- [FRAGMENTO PARA LEER]:
□ □ □ □ □ □ □

Con todo, la película de Richard Eyre no me dejó del todo satisfecho. Me ha quedado la sensación de que, con semejantes ingredientes, se podría haber cocinado un plato más sabroso y más rotundo. Coincido con alguna de las críticas que he leído (no la cito porque no me acuerdo de cuál fue), en que parece como si el director hubiera confiado excesivamente en la incontestable calidad de los intérpretes y se hubiera olvidado de lo que a él le corresponde. La realización se hace un tanto distante y fría (aunque cabe admitir que se trate de un efecto intencionado) y, a pesar de que contiene muchos diálogos espléndidos, el guión flojea en algún momento, como por ejemplo al presentar el final de las relaciones entre ambas mujeres, quizás demasiado abrupto. Por otra parte, alguno de los actores secundarios (por ejemplo Bill Nighy, a quien yo no consigo creerme en el papel de marido de Sheba) tienen un aire demasiado histriónico, y también la demasía afecta a la música de Philip Glass, que abusa de los registros dramáticos y se vuelve tonante con excesiva frecuencia.
Sobre el reproche que he leído en alguna reseña respecto al tono moralizador de la película, tengo que decir, sin embargo, que yo no lo he visto por ninguna parte y que, en cambio, me parece del todo saludable que la cinta se haya atrevido a inyectar aire fresco en un panorama cinematográfico cada vez más timorato. En efecto, en un cine dominado por el miedo a los boicoteos que montan por motivos nimios los grupos de presión, la película tiene la audacia de mostrar que también una mujer, una lesbiana para más señas, puede ser manipuladora, cruel y perversa, y que un muchacho de quince años no tiene por qué ser necesariamente un angelito. Todo eso no hace de Diario de un escándalo un film homofóbico, ni mucho menos legitimador del estupro, sino una historia adulta, con personajes creíbles y no muñecos estereotipados.

□ □ □ □ □ □ □

- [PREGUNTAS]:
a) Según la reseña de Diario de un escándalo, ¿qué actor no le resulta creíble al autor como marido de Sheba?
b) Sigue escribiendo la reseña de Diario de un escándalo justo después de su última frase.

- [BLOQUE DE DATOS]:
□ □ □ □ □ □ □

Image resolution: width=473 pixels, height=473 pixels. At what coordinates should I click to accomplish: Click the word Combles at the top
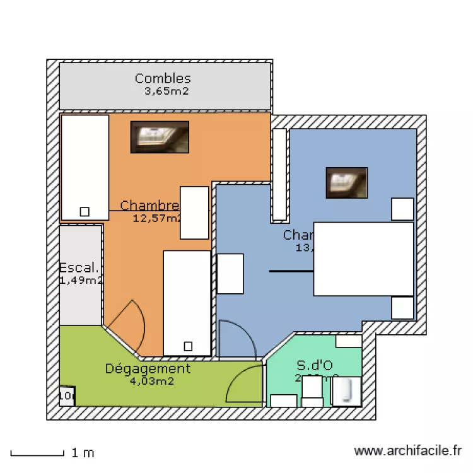[x=163, y=79]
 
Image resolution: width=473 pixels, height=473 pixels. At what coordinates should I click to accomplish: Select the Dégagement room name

□ □ □ □ □ □ □

- [RESPUESTAS]:
a) Bill Nighy.

b)
Si alguna lección cabe extraer de Diario de un escándalo, al menos para quienes pertenecemos al ámbito de la docencia, creo que debe buscarse en una dirección muy diferente. No en la condena de determinadas conductas sexuales, sino en la reflexión sobre las tentaciones que se hallan a nuestro alrededor: por supuesto, la incitación sexual de los menores, que es la más evidente y la que la sociedad suele juzgar con una severidad descaradamente hipócrita, pero también la tentación de manipular al débil, al inexperto, al que tiene menos poder, una acción para la cual suelen buscarse en todas las profesiones (y la nuestra no es ninguna excepción) variadas justificaciones que generalmente envuelven inconfesables propósitos.